In the last 30 years, we’ve seen a fairly alarming trend of increasing childhood disease rates worldwide. Research in the United States and Europe shows increases in incidences of childhood cancers, as well as increases in attention deficit hyperactivity disorder, early-onset puberty, asthma, and allergies.
There’s also a growing body of scientific studies linking chemicals found in consumer products with specific illnesses (usually studied in animals). And while there is no scientific consensus on the overall causes of these trends, there is enough evidence now to help people buy better products to avoid certain chemicals, until those chemicals are proven safe. This perspective is called the precautionary principle. With babies I think it makes a lot of sense. Rather than requiring that someone (usually an under-funded regulatory agency, or even less-funded non-profit organizations) prove these chemicals definitively cause childhood cancers and other illnesses, we simply say, let’s avoid them until industry provides the data to prove that they are safe.

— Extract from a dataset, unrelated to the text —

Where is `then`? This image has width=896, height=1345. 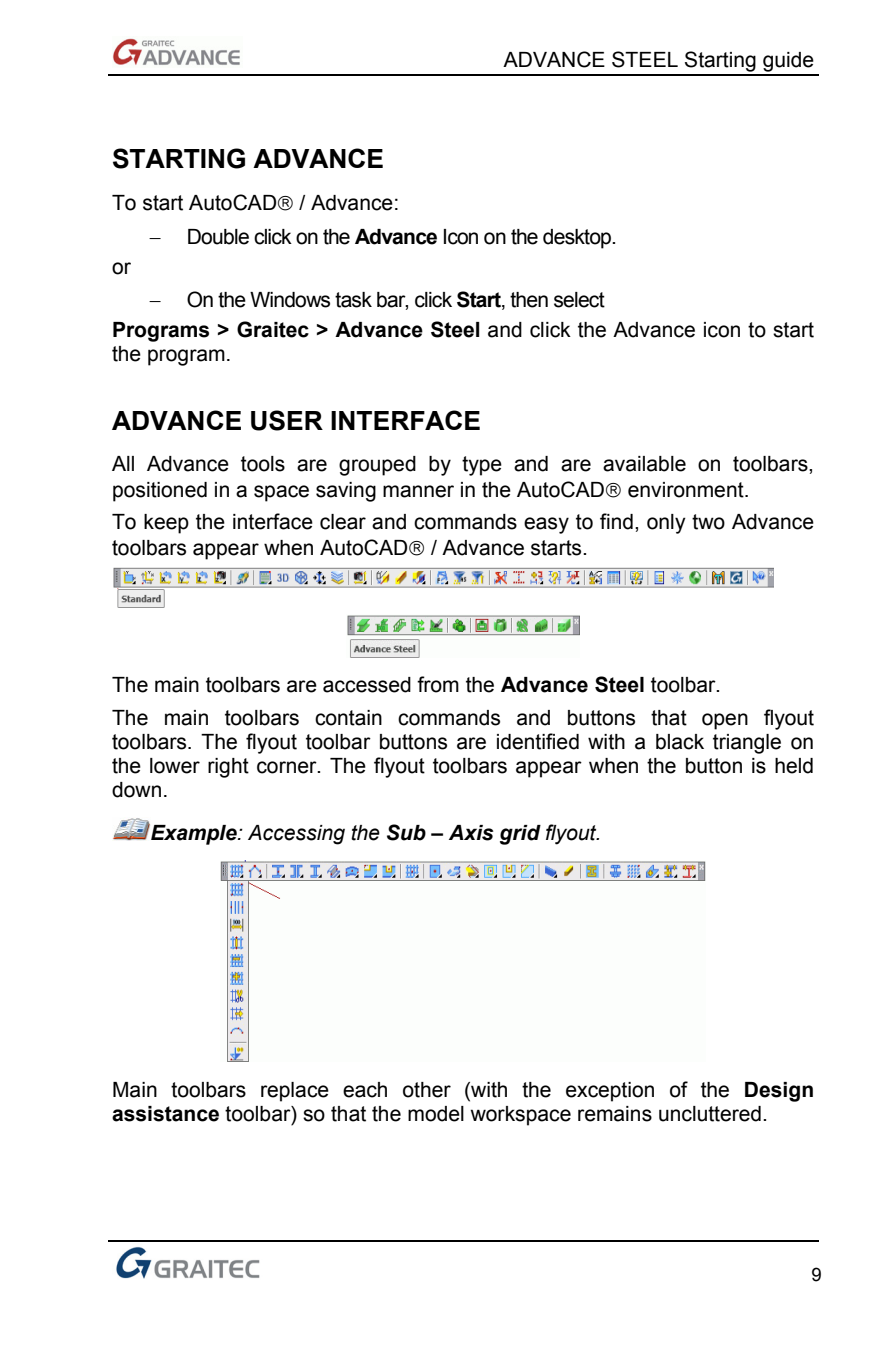
then is located at coordinates (529, 300).
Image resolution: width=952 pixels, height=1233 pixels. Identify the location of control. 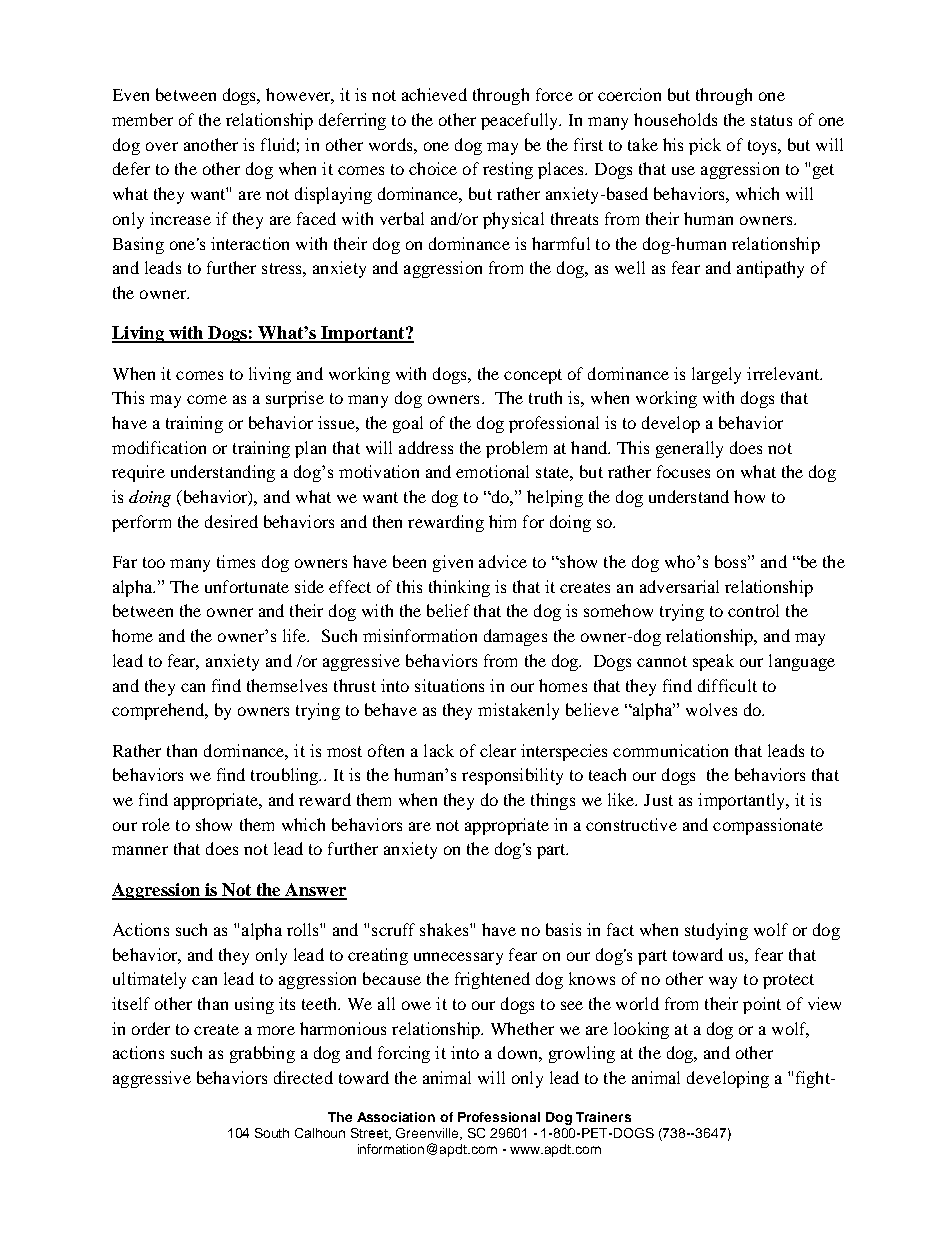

Based on that idea, many chemicals are now banned in baby care products in Europe and Japan. So when I go shopping for stuff for my five-year-old daughter, I try to avoid these chemicals as well:
The Top 10 Chemicals to Avoid in Babycare Products:
Triclosan is an anti-bacterial chemical found in many hand cleaners, soaps, and even toothpastes. Triclosan is a suspected endocrine disruptor (meaning it disrupts our natural hormone system). It is persistent, bioaccumulative in wildlife, and may lead to the creation of resistant bacteria (or Super Bugs!).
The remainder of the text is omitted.